Converging lines of evidence suggest that the key difference between human ancestors and other primate species was the suppression of fitness differences within groups, concentrating selection at the group level. Hunter-gatherer societies are fiercely egalitarian. Meat is scrupulously shared; aspiring alpha males are put in their place; and selfserving behaviors are censured. Unable to succeed at each other’s expense, members of hunter-gatherer groups succeed primarily by teamwork.
Selection for teamwork probably began very early in human evolution. Human infants spontaneously point things out to others, and not merely to get what they want, which chimpanzees do not do at any age. Symbolic thought, language and the social transmission of information are fundamentally communal activities that rely on trustworthy social partners. Exploitation, cheating and free riding do exist in human groups, but what is most remarkable is the degree to which they are suppressed. They loom so large in our thoughts partly because we are primed to suppress them, like a well-adapted immune system.

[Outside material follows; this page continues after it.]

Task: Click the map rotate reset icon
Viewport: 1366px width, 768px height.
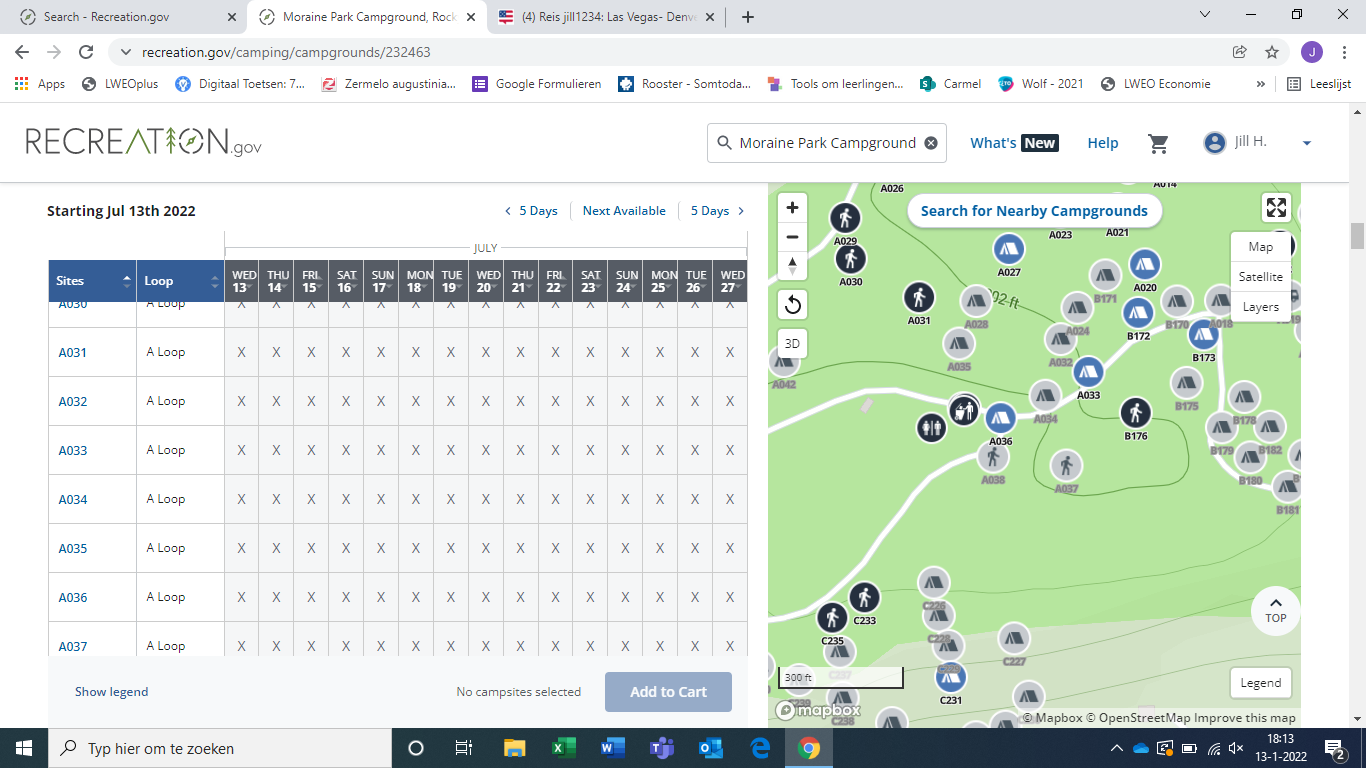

Teamwork enabled our ancestors to spread throughout Africa and beyond, replacing all other hominid species along the way. While we remained a single biological species, we diversified culturally to occupy hundreds of ecological niches, harvesting everything from seeds to whales. The invention of agriculture added new layers to the biological hierarchy. We now live in groups of groups of groups.

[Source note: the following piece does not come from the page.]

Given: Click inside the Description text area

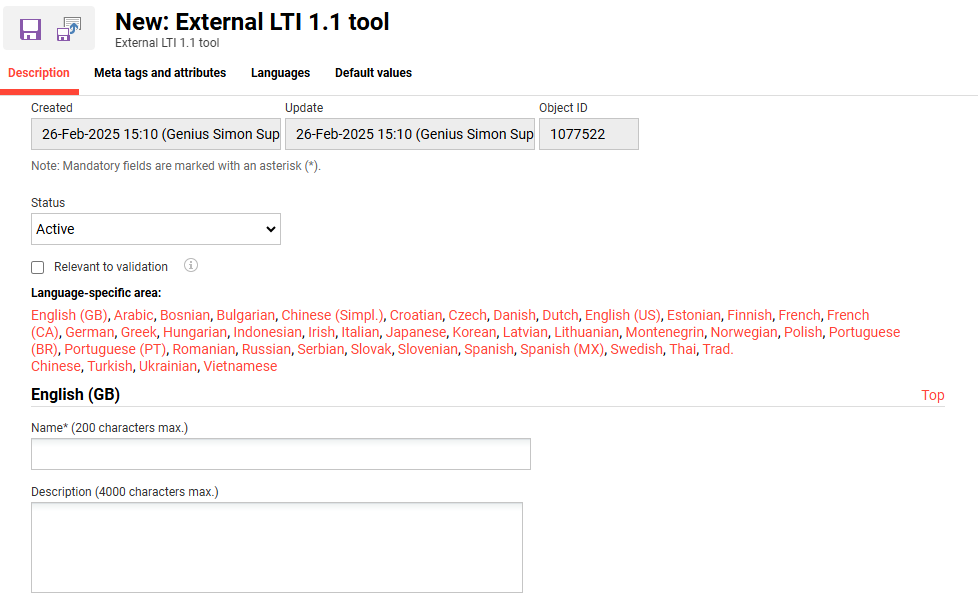Looking at the screenshot, I should click(277, 547).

When we confront the panorama of human genetic and cultural evolution, are we permitted to think about adaptations as being “for the good of the group”? As soon as we employ the Russian-doll logic of MLS theory, the answer becomes unambiguously yes. The idea that within-group selection invariably trumps between-group selection is as absurd for ourselves as it is for the eusocial insects.
Seizing the Middle Ground
Debates about adaptation and natural selection can become so contentious that they are called wars. In these wars, the most difficult ground to hold is the middle ground. In the 1970s Stephen Jay Gould and Richard Lewontin initiated a debate about the importance of adaptations compared to by-products of evolution (“spandrels”) that became needlessly polarized. After the fighting was over, it was difficult to imagine what the fuss was about. Of course there are spandrels in addition to adaptations. Both must be identified on a case-by-case basis.
The controversy over levels of selection started earlier and is not yet quite over. In Adaptation and Natural Selection, Williams performed both a service and a disservice. The service was to forcefully assert that adaptation at any given level requires a process of selection at the same level and should not be invoked otherwise. The disservice was to adopt the extreme view that “grouplevel adaptations do not, in fact, exist.”
We think that the time has come to declare a victory for the middle ground. Future evolutionists will look back and wonder what the fuss was about. Of course natural selection operates at multiple levels of the biological hierarchy. The Russian-doll logic of MLS theory must be used to evaluate the importance of each level on a case-by-case basis.